`Amazing` Australian floodwaters enter new towns

Surging floodwaters broke levees in disaster-hit Australia.

Melbourne: Surging floodwaters broke levees in disaster-hit Australia on Monday to inundate more properties in the southeast, as residents sandbagged homes against the spiralling crisis.

Swollen rivers in the southeastern state of Victoria have created a flood zone measuring an estimated 90 kilometres (56 miles) long and 40 kilometres wide, the State Emergency Service said.

"This area has seen unprecedented flooding," SES spokesman Kevin Monk said to a news agency. "This is just amazing."

As the floodwaters rushed towards the Murray River, evacuation alerts were issued late Sunday and early Monday for the small communities of Pental Island and Murrabit West, home to about 400 people each.

In an emergency alert the SES said that levees around Murrabit West were failing, warning that the area would be inundated in the next 12 hours.

"They are being flooded now," Monk told AFP. "It`s across properties. If they haven`t sandbagged them, there may be some impacts on people`s housing."

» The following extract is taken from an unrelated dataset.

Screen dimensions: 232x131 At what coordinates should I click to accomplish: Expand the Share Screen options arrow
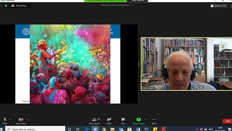(145, 119)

The Victoria floods stem from La Nina-provoked torrential rains which hit the state mid-January and followed weeks of widespread floods to the north that killed at least 30 people and devastated mining and farming in Queensland.

Prime Minister Julia Gillard again called on companies to boost their donations to the rebuilding effort, with infrastructure repairs and help for businesses and families estimated to cost some Aus$20 billion ($19.8 billion).

Champion American cyclist Lance Armstrong, who has been in Australia for the Tour Down Under in Adelaide, did his part, leading some 2,500 people on a Queensland Ride Relief fundraiser around Brisbane.

The seven-time Tour de France winner praised Queenslanders for the way they had rallied after the disaster, saying he had heard that so many people had driven into Brisbane to help clean up they caused traffic jams.

"You know what that is? That`s a whole lot of heroes the whole world needs to pay attention to and copy that," he said.

"I can tell you, having lived in the United States and having watched (Hurricane) Katrina closely, there were no traffic jams going into New Orleans. So for you guys to step up like that, is unbelievable."

As Queensland begins the massive recovery phase, Victoria is dealing with a record-breaking deluge which has so far affected more than 1,700 properties in the rural northwest of the state.

Emergency officials have been preparing for potential flooding along the Murray River -- a vital lifeline in the southeast which had been hard hit by a recent protracted drought -- since record rainfalls in mid-January.

The regional centre of Swan Hill, with a population of about 10,000, was bracing for floodwaters to peak on Thursday or Friday with residents frantically sandbagging but officials expecting the levee to hold.